Provided text:

________

Sense and Nonsense: “Echoes of Ourselves”

Opinion by Aysha Bagchi
March 5, 2010, 12:38 a.m.

Sense and Nonsense: "Echoes of Ourselves"Feeling that we are not understood is a particularly common characteristic of youth and an experience many of us can relate to. Older generations tend to write off this aspect of young life as angst and rebellion. One of the least flattering versions of young people was captured in Shakespeare’s Hamlet: “Youth to itself rebels though none else near.” This is the older generation’s version of teenage despondency: young people rebellious and hormonal without reason. J.D. Salinger offered a more sympathetic depiction in his Catcher in the Rye character, Holden Caulfield, who exhibits a feeling of isolation from the world, especially in his interaction with his parents and those who resemble the status quo. When Salinger died in January, my Facebook newsfeed filled with friends’ statuses lamenting his death. One friend, a creative writing major, wrote that Salinger first inspired him to write.

 

Salinger created a character that young people could relate to – Holden’s followers have all, at some point, shared in feelings of isolation. This common experience is not about lacking friends or loved ones in our lives, but about not feeling like we can be fully understood by them, about lacking people who are both sympathetic and speak the same language. The phenomenon may largely be a product of growing older, of coming into ourselves and leaving our old worlds behind in the process. In this sense, feeling alone is sometimes the sign of growth. But we grow further still when our new selves find kindred spirits, the people who understand and challenge us.

________

Data extract:
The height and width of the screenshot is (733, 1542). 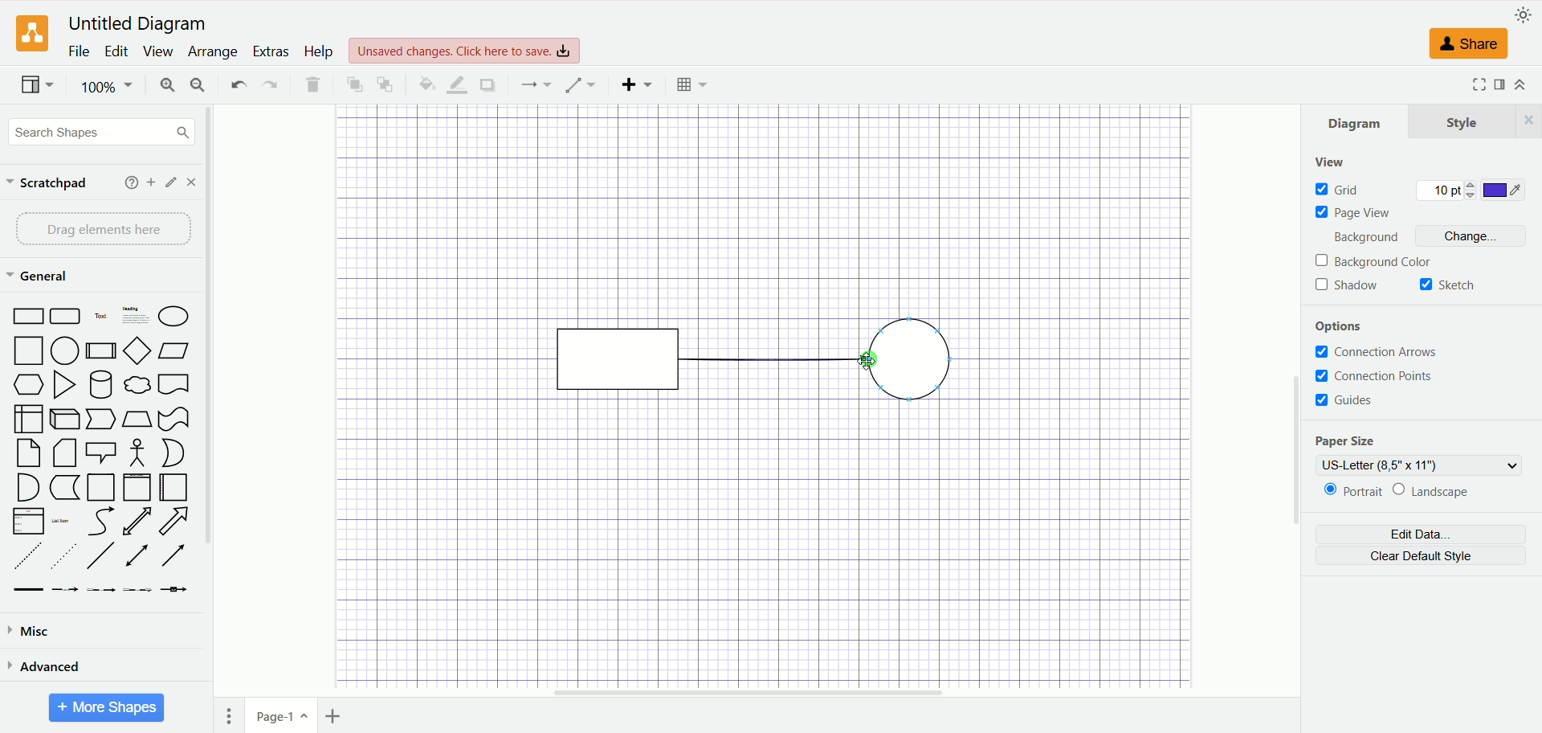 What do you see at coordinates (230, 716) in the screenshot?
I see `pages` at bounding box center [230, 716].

________

Short problem 1:
Summarize the column on feeling misunderstood in two sentences.
Short problem 2:
Answer these questions using the column on feeling misunderstood:
(a) Which Shakespeare play supplies the line about youth rebelling?
(b) In what month did Salinger die?
(c) What was the major of the friend who said Salinger first inspired him to write?
Short problem 3:
Write out a passage of the column on feeling misunderstood word for word, starting at "Salinger created a" and ending at "and challenge us.".

Task response 1:
Feeling that we are not understood is common in youth, and while older generations often dismiss it as angst and rebellion, J.D. Salinger depicted it more sympathetically through Holden Caulfield in Catcher in the Rye. This isolation is less about lacking friends than about lacking people who are sympathetic and speak the same language, and it may be a sign of growth, though we grow further when our new selves find kindred spirits who understand and challenge us.

Task response 2:
(a) Hamlet
(b) January
(c) Creative writing

Task response 3:
Salinger created a character that young people could relate to – Holden’s followers have all, at some point, shared in feelings of isolation. This common experience is not about lacking friends or loved ones in our lives, but about not feeling like we can be fully understood by them, about lacking people who are both sympathetic and speak the same language. The phenomenon may largely be a product of growing older, of coming into ourselves and leaving our old worlds behind in the process. In this sense, feeling alone is sometimes the sign of growth. But we grow further still when our new selves find kindred spirits, the people who understand and challenge us.